Le cappelle absidali, restaurate o rifatte in tempi moderni, ospitano opere di vario genere. Nella cappella centrale, ornata da un Crocefisso del XIV sec., ai piedi dell’altare riposa Alfonso Rubbiani.
Le pareti delle navate conservano monumenti e lapidi sepolcrali di personaggi illustri, sepolti in passato nella chiesa o nell’attiguo cimitero.

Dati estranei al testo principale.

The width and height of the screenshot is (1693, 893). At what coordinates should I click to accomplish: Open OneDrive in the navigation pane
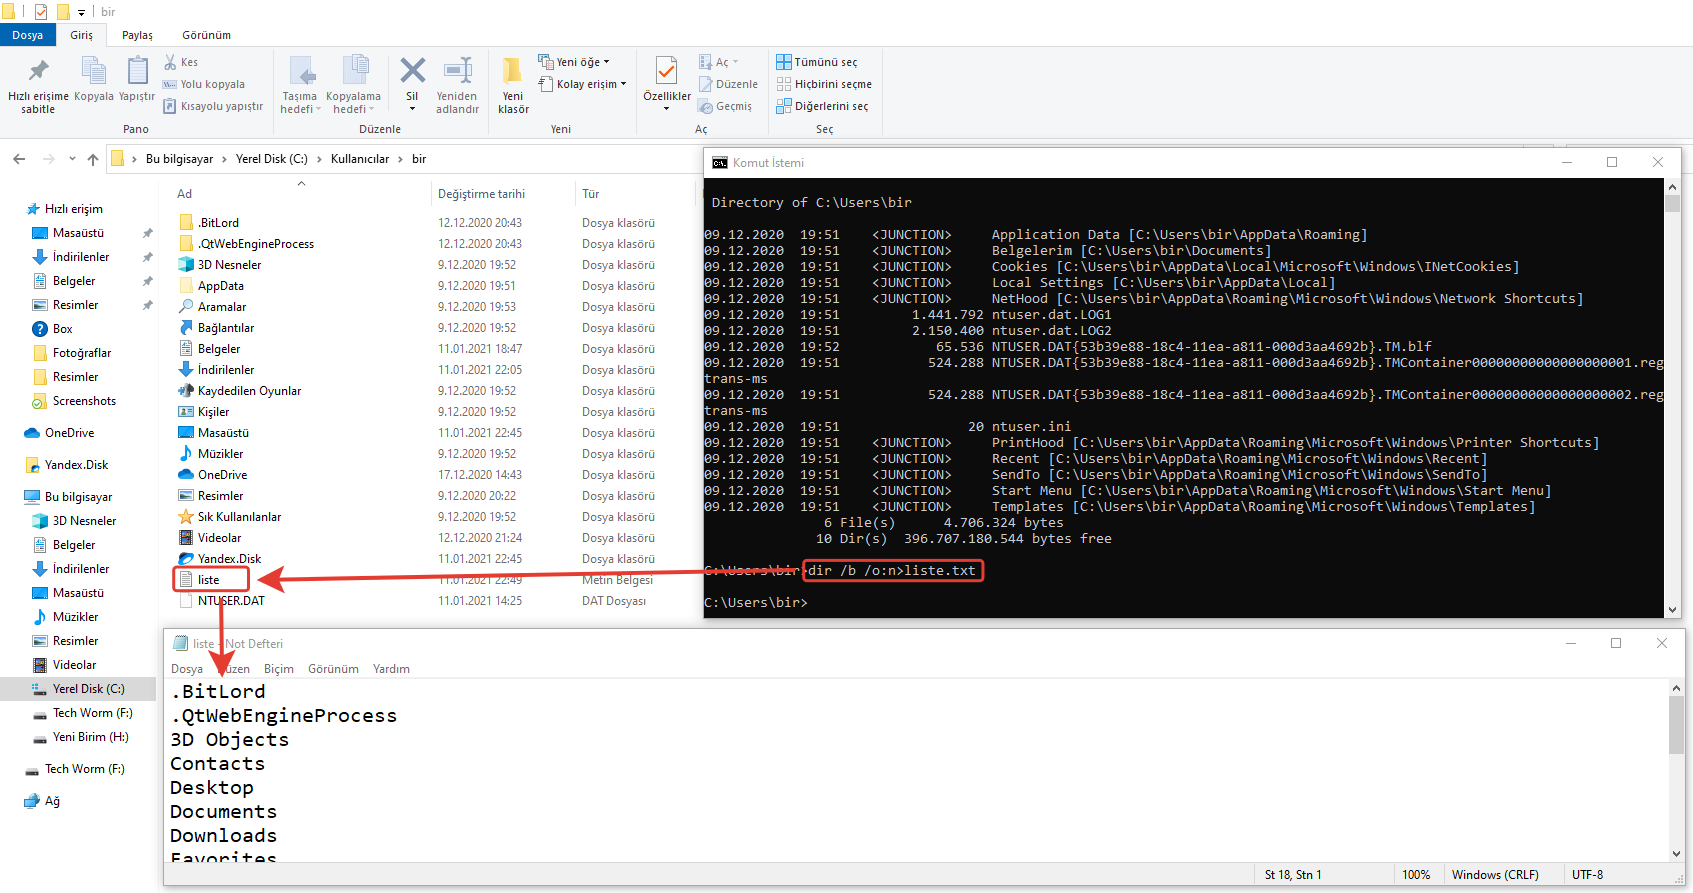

Si ricordano, ad esempio, il sepolcro di papa Alessandro V, morto a Bologna nel 1410, e la pietra tombale di Ercole Bottrigari (1531-1562) nella navata settentrionale; nella navata opposta in cenotafio di Giambattista Martini, il grande musicista morto nel 1784, ed il monumento di Pietro Fieschi (morto nel 1492), ascritto a Francesco di Simone da Fiesole.
Nella cappella di S. Bernardino (metà XV secolo), che sporge dal muro perimetrale nord, per un certo tempo furono custoditi i preziosi reliquiari della basilica, risalenti alcuni al XIII secolo.
Tra XIII e XIV sec. fu eretto sul fianco sud della chiesa il Chiostro dei Morti, così detto per la sua funzione cimiteriale, che conserva sotto il porticato i resti di cappelle funerarie nobiliari e lastre tombali.
Sul lato orientale del chiostro, Antonio di Vincenzo, l’architetto di S. Petronio, realizzò tra il 1397 ed il 1400 una cappella commissionata da Lippo Muzzarelli, mercante di seta, dove si conservano opere d’arte di epoche diverse, tra cui un Crocefisso ligneo del XIII secolo ed un Cristo risorto frammentario, dipinto per l’antico refettorio da Francesco da Rimini. (P. P.)